The point of the pilot was to build a portfolio of alternative resources to meet reliability needs, he said. "New alternatives will typically have a negative NPV compared to the market price because the market will not cover the cost of the last resource procured to meet reliability needs for a once-in-ten-year event."
The utility did not "overpay" to meet its reliability and other mandates, he added. "It paid to have these resources available when they are needed."
The PRP contracts acquired in the competitive solicitation were the ones with the lowest bids that met the utility’s needs in the transmission-constrained LA Basin load pocket, Cushnie said. "If we had decided to build a natural gas plant to serve that area, it would also have had a net cost."

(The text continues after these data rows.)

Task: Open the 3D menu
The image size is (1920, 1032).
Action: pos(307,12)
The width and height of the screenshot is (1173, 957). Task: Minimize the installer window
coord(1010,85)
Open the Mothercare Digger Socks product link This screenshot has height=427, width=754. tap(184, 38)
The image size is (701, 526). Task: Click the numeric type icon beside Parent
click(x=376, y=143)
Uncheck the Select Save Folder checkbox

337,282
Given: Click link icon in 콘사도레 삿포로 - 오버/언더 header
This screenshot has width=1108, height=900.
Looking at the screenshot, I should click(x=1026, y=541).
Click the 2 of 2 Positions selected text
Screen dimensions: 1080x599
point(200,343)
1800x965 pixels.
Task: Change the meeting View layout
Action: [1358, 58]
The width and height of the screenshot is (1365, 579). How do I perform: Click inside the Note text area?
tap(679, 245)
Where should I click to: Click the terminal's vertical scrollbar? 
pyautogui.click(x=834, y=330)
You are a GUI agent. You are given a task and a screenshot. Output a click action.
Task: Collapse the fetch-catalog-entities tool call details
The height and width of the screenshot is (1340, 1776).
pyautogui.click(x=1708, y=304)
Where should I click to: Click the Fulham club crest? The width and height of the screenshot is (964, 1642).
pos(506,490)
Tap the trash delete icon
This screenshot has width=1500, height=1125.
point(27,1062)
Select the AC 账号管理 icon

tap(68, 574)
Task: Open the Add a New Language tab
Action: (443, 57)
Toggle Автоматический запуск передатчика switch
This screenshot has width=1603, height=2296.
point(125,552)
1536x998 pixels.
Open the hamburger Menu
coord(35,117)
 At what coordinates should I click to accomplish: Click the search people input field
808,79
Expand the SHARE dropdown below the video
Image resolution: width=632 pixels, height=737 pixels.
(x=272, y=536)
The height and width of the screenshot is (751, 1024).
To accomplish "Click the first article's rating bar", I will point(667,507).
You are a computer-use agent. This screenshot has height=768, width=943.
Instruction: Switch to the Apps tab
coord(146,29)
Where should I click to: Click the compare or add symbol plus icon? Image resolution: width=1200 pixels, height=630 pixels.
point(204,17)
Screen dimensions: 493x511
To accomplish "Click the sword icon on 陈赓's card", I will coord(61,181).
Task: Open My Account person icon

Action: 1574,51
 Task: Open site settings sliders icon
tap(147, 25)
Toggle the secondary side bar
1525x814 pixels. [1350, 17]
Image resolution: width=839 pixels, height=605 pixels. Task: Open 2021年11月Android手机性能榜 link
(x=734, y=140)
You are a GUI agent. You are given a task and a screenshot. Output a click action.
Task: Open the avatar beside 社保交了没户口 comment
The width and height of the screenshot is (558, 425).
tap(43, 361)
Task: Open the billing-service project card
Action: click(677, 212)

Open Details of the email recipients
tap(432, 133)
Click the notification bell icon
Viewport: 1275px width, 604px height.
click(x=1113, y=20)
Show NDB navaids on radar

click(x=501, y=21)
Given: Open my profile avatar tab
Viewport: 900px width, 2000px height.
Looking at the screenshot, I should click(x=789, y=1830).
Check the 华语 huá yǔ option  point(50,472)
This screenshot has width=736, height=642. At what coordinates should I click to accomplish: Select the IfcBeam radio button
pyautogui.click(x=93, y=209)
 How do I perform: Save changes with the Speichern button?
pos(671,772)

There is another non-cost factor for the commission to consider in choosing between the Miles and Picker decisions, he added. California has signaled to the energy industry, the nation, and its market participants that it is shifting its focus to DER where possible.
"Rejecting that would be a confusing signal about what California wants to accomplish," Cushnie said. "Adopting these contracts reinforces California's commitment to preferred resources and, especially, to distributed resources to decarbonize the electric sector."
SCE Senior Advisor for Integrated Innovation and Modernization Sergio Islas added that the PRP contracts offer a unique opportunity to test the ability of battery energy storage to expand demand response.
"They all have an energy storage component," he told Utility Dive. "This pilot will help us answer a range of complex and crucial technical questions about the ability of this portfolio of preferred resources to show up where you need it, when you need it, for as long as you need it, instead of using a traditional infrastructure upgrade or natural gas generation."
SCE intends to build a portfolio of preferred distributed resources to serve the 238 MW load in the target region, Islas said. "There's no data to show that we can do that and it will be no small feat if we show we can. That is why we are doing this."
DBL’s Pfund agreed it is "early days" for working with DER portfolios. "The PRP is a vital step forward," she said. "It represents the non-fossil fuel future and we can build it today."